§ **WHAT YOU SHOULD DO**:
Below is a listing with pictures in it; transcribe exactly the lines from the one that has "Task: Select the FixRPM pump profile option" through the one that has "Screen dimensions: 580x258", and omit those pictures.

§ **MATERIAL SUPPLIED**:
+---+
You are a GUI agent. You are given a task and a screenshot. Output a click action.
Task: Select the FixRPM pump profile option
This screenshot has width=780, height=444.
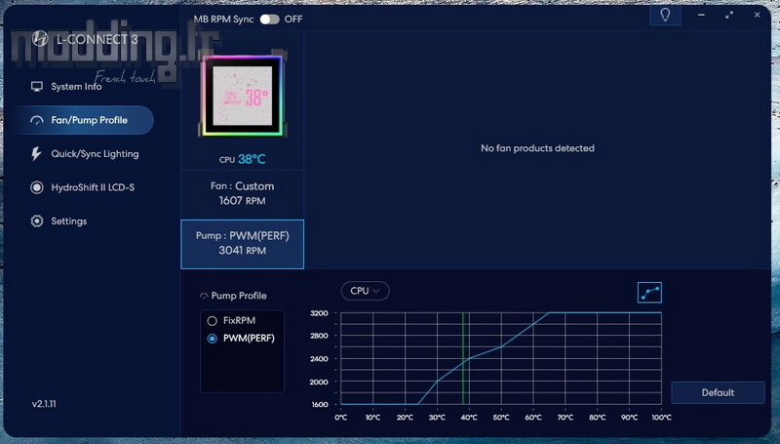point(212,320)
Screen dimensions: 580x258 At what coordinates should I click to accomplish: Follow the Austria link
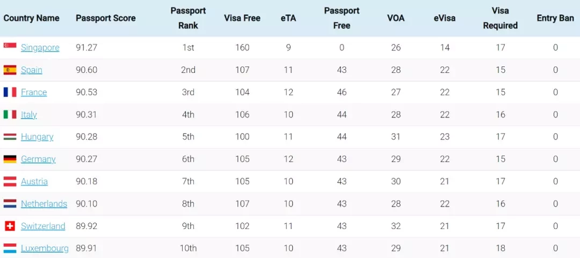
+---+
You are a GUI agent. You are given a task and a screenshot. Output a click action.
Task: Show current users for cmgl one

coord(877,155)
+---+
§ **ANSWER TO THE PROBLEM**:
Task: Select the FixRPM pump profile option
This screenshot has width=780, height=444.
point(212,320)
Screen dimensions: 580x258 At what coordinates should I click to accomplish: Follow the Austria link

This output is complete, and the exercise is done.